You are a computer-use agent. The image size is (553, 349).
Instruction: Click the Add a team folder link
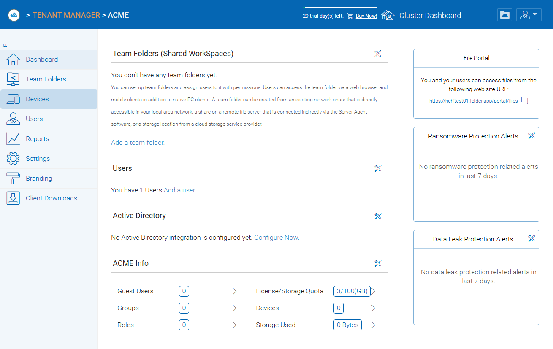(x=138, y=143)
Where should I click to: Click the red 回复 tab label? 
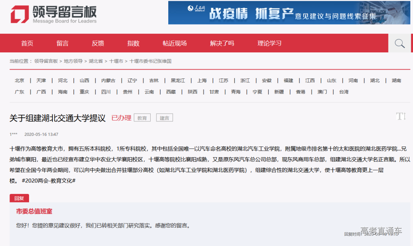[x=19, y=198]
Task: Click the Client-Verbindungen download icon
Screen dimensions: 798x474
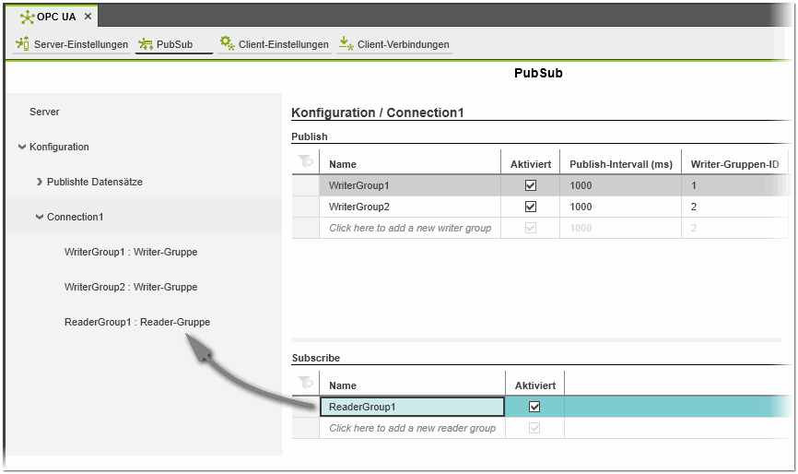Action: tap(346, 43)
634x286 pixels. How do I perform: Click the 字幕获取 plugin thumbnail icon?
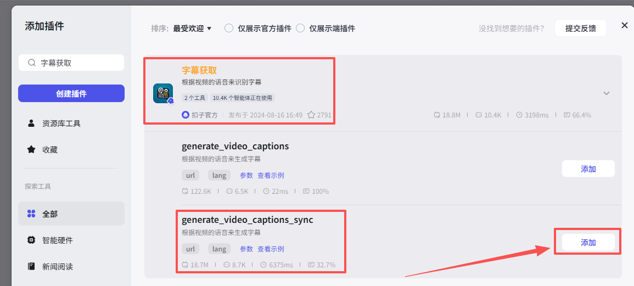pos(163,93)
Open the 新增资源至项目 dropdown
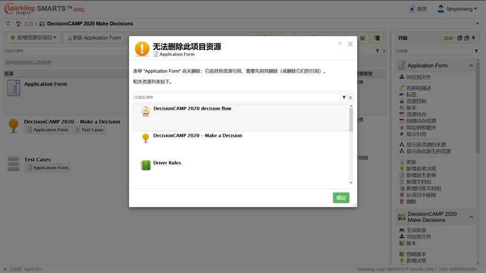 pos(33,38)
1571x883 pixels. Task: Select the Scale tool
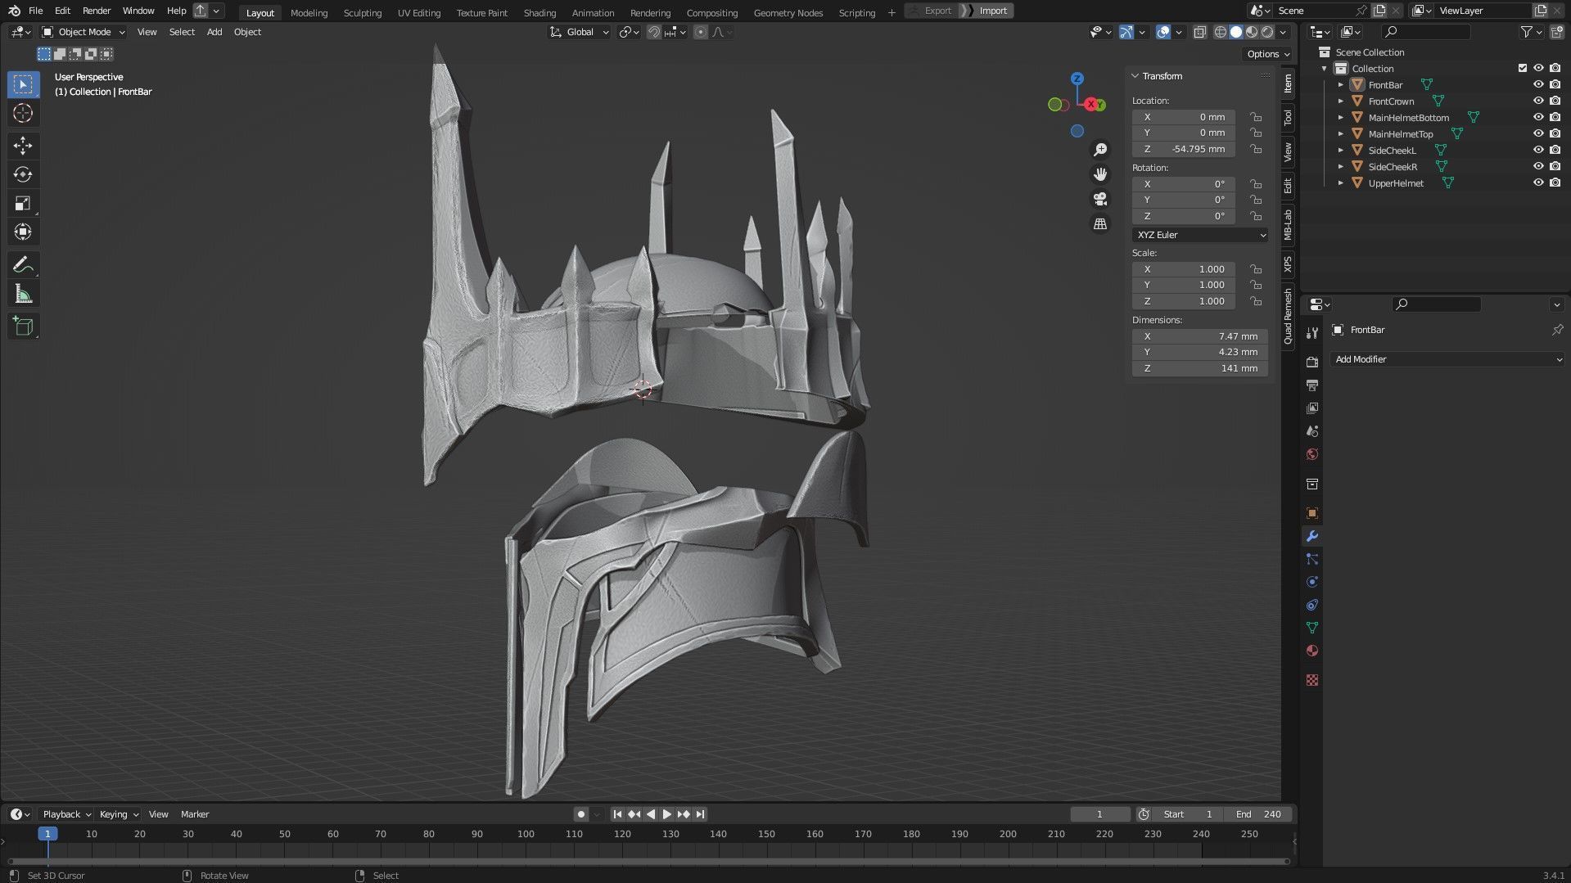[x=23, y=204]
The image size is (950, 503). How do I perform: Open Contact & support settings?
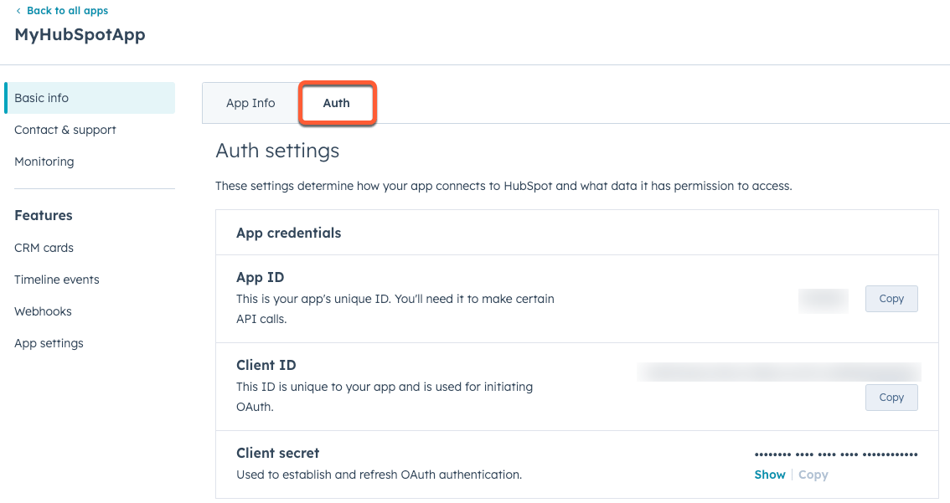click(x=65, y=130)
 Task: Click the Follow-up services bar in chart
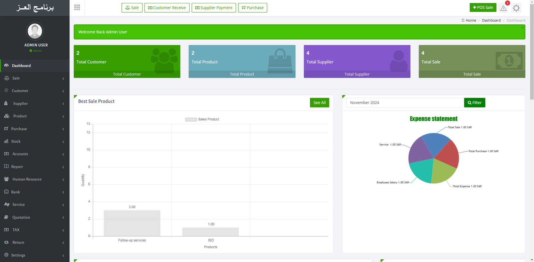(x=132, y=223)
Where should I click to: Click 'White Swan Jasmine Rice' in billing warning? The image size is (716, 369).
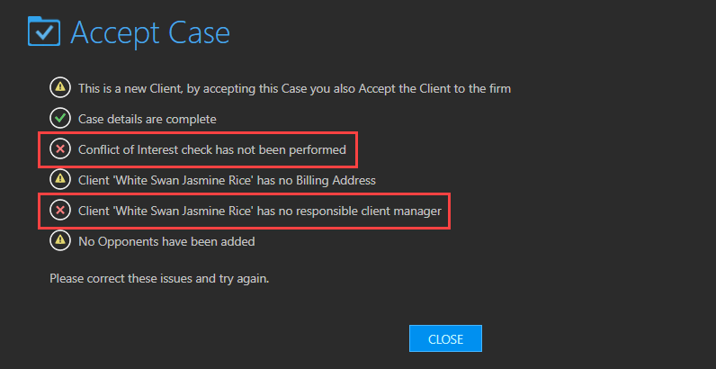click(183, 180)
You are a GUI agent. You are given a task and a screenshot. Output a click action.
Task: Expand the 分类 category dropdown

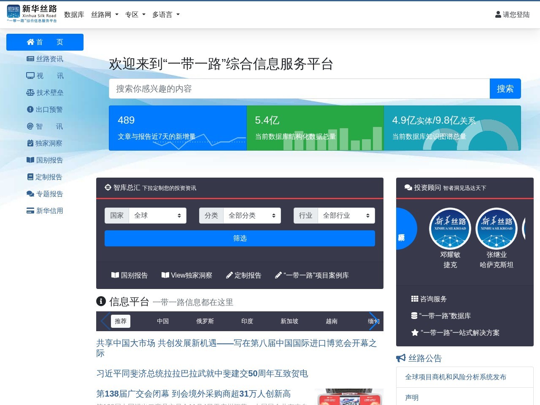(252, 216)
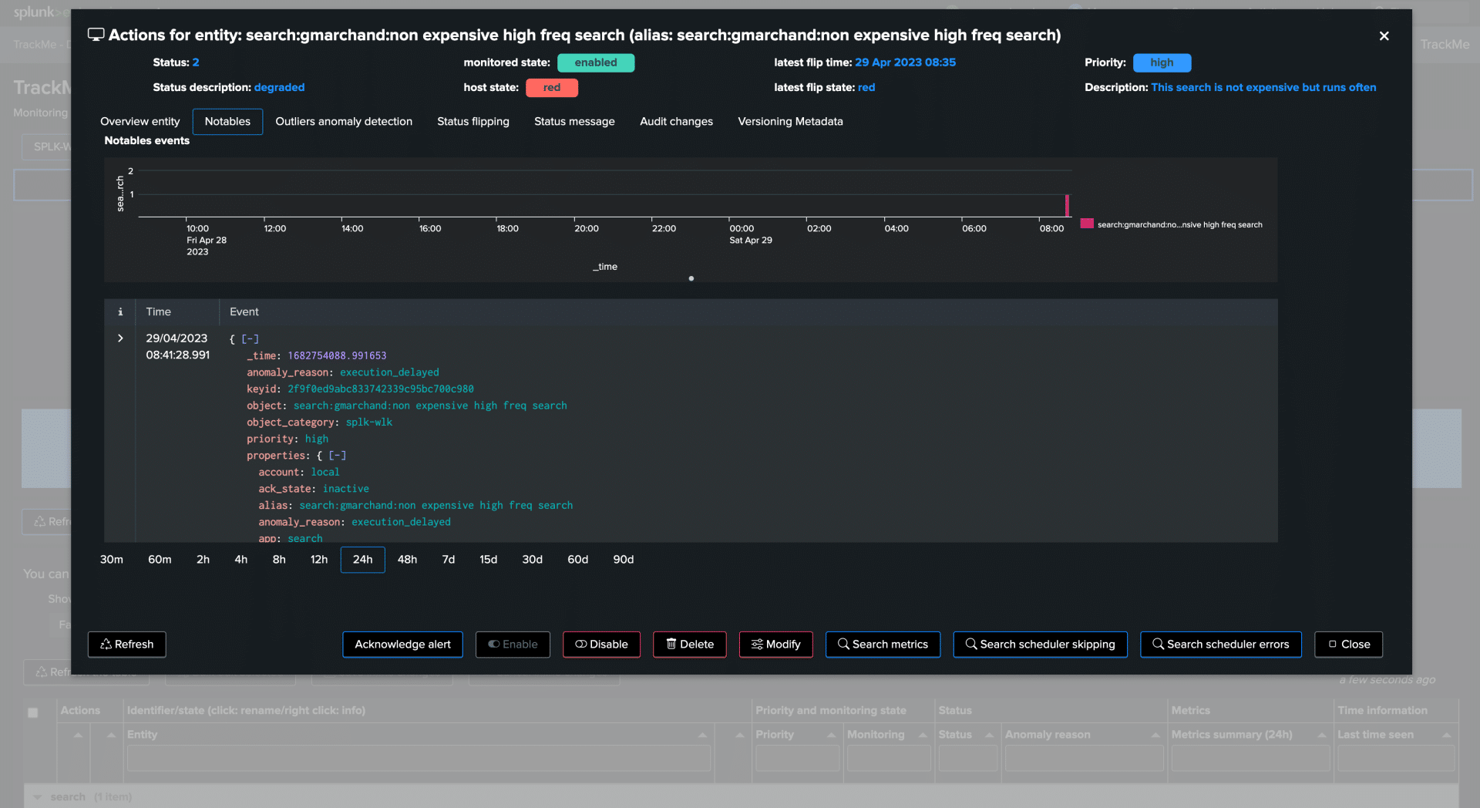Open Search scheduler skipping
This screenshot has height=808, width=1480.
pos(1040,645)
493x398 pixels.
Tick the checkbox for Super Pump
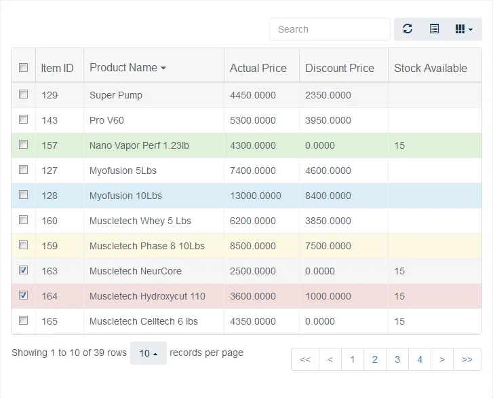(23, 94)
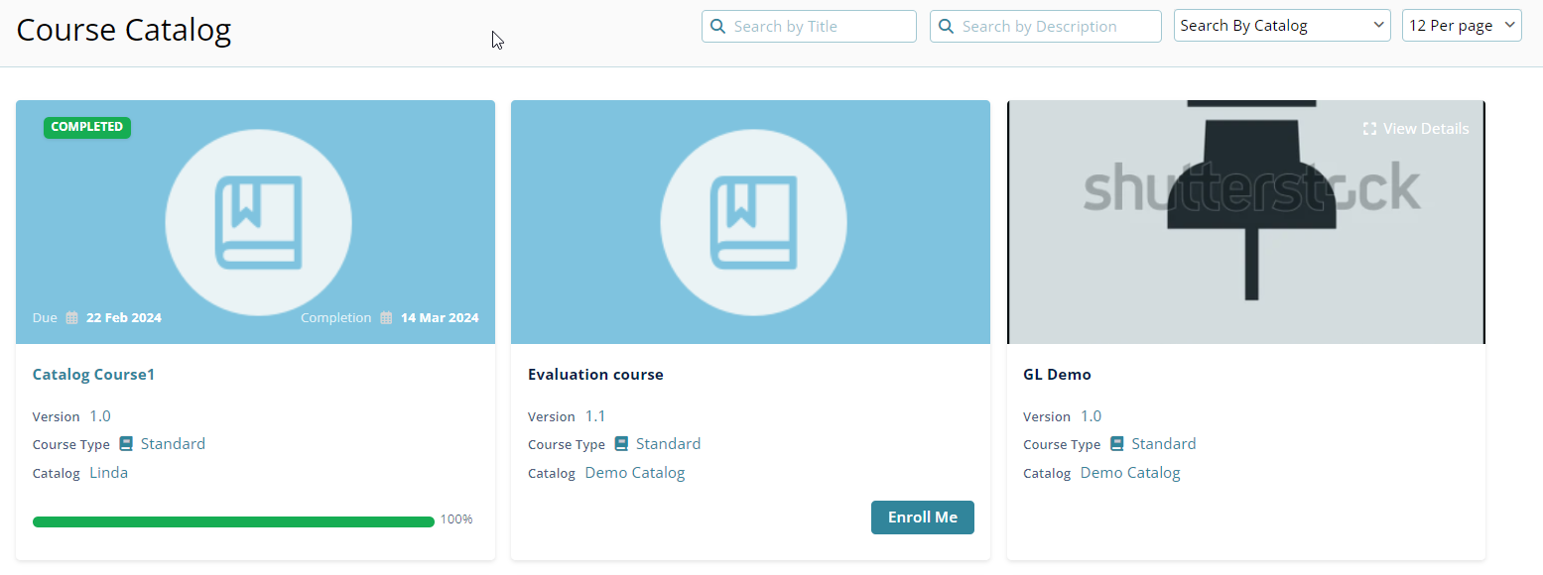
*-*-*
→ **WHAT YOU HAVE TO DO**: Although the records contain pictures, return only their text, exactly as written.

→ **WRITTEN RESPONSE**:
You are a computer-use agent. The image size is (553, 349).
Instruction: Click the Add a team folder link
(x=138, y=143)
Where should I click to: Click the red 回复 tab label? 
[x=19, y=198]
Task: Click the Client-Verbindungen download icon
Screen dimensions: 798x474
Action: tap(346, 43)
634x286 pixels. How do I perform: Click the 字幕获取 plugin thumbnail icon?
pos(163,93)
Open the 新增资源至项目 dropdown
 pos(33,38)
1571x883 pixels. Task: Select the Scale tool
[x=23, y=204]
The image size is (950, 503). How do I perform: Open Contact & support settings?
click(x=65, y=130)
 Task: Click the Follow-up services bar in chart
(x=132, y=223)
Where should I click to: Click 'White Swan Jasmine Rice' in billing warning? The image size is (716, 369).
click(183, 180)
You are a GUI agent. You are given a task and a screenshot. Output a click action.
Task: Expand the 分类 category dropdown

(252, 216)
Open Search scheduler skipping
This screenshot has height=808, width=1480.
pos(1040,645)
493x398 pixels.
Tick the checkbox for Super Pump
(23, 94)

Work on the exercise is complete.